## DATA FOR THIS EXERCISE
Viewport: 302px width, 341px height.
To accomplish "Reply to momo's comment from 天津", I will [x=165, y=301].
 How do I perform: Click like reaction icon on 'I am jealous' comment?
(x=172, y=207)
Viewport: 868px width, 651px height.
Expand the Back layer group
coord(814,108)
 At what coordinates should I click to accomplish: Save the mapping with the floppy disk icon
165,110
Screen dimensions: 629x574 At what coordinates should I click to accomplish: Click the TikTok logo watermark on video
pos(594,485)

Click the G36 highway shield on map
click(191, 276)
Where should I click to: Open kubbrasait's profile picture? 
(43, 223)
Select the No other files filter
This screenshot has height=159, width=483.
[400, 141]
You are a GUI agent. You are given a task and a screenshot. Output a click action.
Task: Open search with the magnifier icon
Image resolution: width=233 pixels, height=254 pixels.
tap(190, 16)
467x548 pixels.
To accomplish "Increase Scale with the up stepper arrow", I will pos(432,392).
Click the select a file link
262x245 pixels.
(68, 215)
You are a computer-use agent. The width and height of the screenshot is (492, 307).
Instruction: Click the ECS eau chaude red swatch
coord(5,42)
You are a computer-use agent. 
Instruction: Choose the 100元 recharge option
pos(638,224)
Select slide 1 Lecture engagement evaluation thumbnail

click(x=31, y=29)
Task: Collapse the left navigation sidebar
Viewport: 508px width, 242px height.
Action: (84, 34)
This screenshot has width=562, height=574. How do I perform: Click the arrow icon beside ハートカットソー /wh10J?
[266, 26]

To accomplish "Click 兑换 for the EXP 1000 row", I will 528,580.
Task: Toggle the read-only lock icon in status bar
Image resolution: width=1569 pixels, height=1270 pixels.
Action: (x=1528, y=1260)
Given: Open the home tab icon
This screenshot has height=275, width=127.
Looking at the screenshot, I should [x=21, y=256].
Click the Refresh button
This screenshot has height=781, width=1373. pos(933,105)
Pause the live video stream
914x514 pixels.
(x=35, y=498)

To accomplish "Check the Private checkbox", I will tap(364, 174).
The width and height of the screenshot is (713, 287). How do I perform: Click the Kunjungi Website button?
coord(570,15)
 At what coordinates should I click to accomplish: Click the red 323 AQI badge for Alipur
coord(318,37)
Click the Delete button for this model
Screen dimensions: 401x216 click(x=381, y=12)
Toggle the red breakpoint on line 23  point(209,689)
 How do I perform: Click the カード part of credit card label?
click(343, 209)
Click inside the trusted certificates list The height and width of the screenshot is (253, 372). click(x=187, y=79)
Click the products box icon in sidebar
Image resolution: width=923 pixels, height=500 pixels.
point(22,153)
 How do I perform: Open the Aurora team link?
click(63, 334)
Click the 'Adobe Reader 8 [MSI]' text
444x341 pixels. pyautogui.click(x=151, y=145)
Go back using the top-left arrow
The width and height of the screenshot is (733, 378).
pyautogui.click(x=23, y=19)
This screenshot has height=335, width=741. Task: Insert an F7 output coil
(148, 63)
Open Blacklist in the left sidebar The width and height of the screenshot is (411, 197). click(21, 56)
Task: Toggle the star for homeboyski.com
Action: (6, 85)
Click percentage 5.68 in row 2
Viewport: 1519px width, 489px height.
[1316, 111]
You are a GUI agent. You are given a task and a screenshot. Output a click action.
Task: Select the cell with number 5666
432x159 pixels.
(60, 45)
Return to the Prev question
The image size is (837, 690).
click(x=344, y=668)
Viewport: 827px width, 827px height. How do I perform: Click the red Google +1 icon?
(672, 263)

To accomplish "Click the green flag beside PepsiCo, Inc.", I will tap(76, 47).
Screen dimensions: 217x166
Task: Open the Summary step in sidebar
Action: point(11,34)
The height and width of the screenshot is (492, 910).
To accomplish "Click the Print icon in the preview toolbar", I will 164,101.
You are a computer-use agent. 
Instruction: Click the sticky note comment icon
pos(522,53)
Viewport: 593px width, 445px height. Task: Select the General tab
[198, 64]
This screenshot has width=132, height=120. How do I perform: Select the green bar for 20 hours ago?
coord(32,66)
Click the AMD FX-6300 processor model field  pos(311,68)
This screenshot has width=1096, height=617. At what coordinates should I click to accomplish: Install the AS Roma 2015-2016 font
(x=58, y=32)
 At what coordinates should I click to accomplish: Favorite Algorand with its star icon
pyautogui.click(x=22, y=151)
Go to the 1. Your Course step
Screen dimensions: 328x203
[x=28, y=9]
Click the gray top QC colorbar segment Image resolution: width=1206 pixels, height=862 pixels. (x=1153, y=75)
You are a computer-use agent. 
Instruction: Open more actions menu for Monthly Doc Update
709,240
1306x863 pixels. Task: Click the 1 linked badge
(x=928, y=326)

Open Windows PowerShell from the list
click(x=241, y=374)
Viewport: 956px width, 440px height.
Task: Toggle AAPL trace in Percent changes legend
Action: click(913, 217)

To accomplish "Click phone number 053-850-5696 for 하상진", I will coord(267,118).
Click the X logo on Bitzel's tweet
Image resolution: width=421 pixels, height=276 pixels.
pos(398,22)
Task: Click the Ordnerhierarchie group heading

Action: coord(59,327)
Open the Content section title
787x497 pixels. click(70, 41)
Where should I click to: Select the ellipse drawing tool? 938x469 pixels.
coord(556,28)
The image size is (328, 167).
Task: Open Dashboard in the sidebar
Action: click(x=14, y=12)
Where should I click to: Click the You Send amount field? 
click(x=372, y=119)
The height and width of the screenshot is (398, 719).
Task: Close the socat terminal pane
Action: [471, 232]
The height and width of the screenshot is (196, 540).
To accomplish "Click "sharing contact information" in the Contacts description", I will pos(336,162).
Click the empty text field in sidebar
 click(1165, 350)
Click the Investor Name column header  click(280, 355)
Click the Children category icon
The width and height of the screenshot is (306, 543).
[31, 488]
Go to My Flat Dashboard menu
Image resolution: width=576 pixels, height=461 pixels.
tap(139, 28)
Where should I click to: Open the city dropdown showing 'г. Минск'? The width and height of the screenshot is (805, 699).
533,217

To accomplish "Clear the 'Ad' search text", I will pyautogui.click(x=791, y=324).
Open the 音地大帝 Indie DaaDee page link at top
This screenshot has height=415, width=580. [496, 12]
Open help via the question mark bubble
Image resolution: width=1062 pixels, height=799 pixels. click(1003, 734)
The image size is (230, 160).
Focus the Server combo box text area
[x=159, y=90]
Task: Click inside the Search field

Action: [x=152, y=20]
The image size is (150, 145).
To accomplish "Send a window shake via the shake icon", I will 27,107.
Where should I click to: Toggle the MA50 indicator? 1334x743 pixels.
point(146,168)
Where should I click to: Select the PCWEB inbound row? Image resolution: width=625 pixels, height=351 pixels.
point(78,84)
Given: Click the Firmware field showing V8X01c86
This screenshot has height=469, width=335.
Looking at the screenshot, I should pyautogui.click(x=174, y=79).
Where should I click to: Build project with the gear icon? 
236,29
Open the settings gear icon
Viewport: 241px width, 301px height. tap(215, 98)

## REQUIRED ACTION
After finding the line that contains "Task: Click inside the Search field" in the records above, copy that line and each one after it exactly, through the final line.

## OUTPUT OF THE TASK
Task: Click inside the Search field

Action: [x=152, y=20]
The image size is (150, 145).
To accomplish "Send a window shake via the shake icon", I will 27,107.
Where should I click to: Toggle the MA50 indicator? 1334x743 pixels.
point(146,168)
Where should I click to: Select the PCWEB inbound row? Image resolution: width=625 pixels, height=351 pixels.
point(78,84)
Given: Click the Firmware field showing V8X01c86
This screenshot has height=469, width=335.
Looking at the screenshot, I should pyautogui.click(x=174, y=79).
Where should I click to: Build project with the gear icon? 
236,29
Open the settings gear icon
Viewport: 241px width, 301px height. tap(215, 98)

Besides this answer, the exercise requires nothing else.